Volgens het dwangsombesluit verbeurt appellant een dwangsom van € 1.500,- per overtreding per controle als tijdens een controle blijkt dat de desbetreffende overtreding niet is opgeheven of als appellant de overtreding, nadat hij deze heeft opgeheven, opnieuw begaat. Aan het besluit is een termijn van één jaar verbonden en een maximaal dwangsombedrag van € 4.500,- per overtreding van het dwangsombesluit.
1.3
Verweerder heeft het dwangsombesluit gebaseerd op het rapport van bevindingen (het rapport) dat op 13 februari 2020 is opgemaakt door twee toezichthouders van de Nederlandse Voedsel- en Warenautoriteit (NVWA). De toezichthouders schrijven in het rapport - voor zover hier van belang - het volgende:
“Op woensdag 22 januari 2020 werd ik, toezichthouder [naam 3] omstreeks 14.30 uur gebeld door [naam 4] , aspirant politieagente van het team [gemeente]
(…)
Zij deelde mij mede dat zij op het bedrijf van [naam 1] gelegen aan de [adres]
, [plaats] kadavers van varkens had aangetroffen. Tevens deelde zij mede dat zij in stallen aan de achterzijde van het terrein varkens had aangetroffen die onder andere niet beschikten over drinkwater.
Verder werd deze controle uitgevoerd naar aanleiding van het geldende Besluit van het Team Bestuurlijke Maatregelen van de NVWA met kenmerk 201805951.
(…)
Naar aanleiding van het bovenstaande bevond ik, toezichthouder [naam 3] mij op
woensdag 22 januari 2020 omstreeks 15.15 uur aan de [adres] 17, [plaats] .

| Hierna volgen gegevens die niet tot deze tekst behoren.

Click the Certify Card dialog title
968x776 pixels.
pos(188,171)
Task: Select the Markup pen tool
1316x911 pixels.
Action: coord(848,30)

Ik ontmoette medewerkers van de politie waaronder [naam 4] en medewerkers
(handhaving) van de gemeente [gemeente] .
Hierna zijn wij gezamenlijk het terrein/de locatie op gegaan. Wij hebben op deze locatie niemand aangetroffen.
Ik zag dat er aan de achterzijde van het terrein een stal aanwezig was die was ingericht als varkensstal. Ik zag dat aan de (rechter)buitenzijde van de stal onder een afdak nog een 2 tal hokken aanwezig waren. In ieder van de 2 hokken werd een zeug gehouden.
Bij het betreden van de stal zag ik in het portaal dat aanwezig is voor de 3 afdelingen waarin varkens werden gehouden een ton staan.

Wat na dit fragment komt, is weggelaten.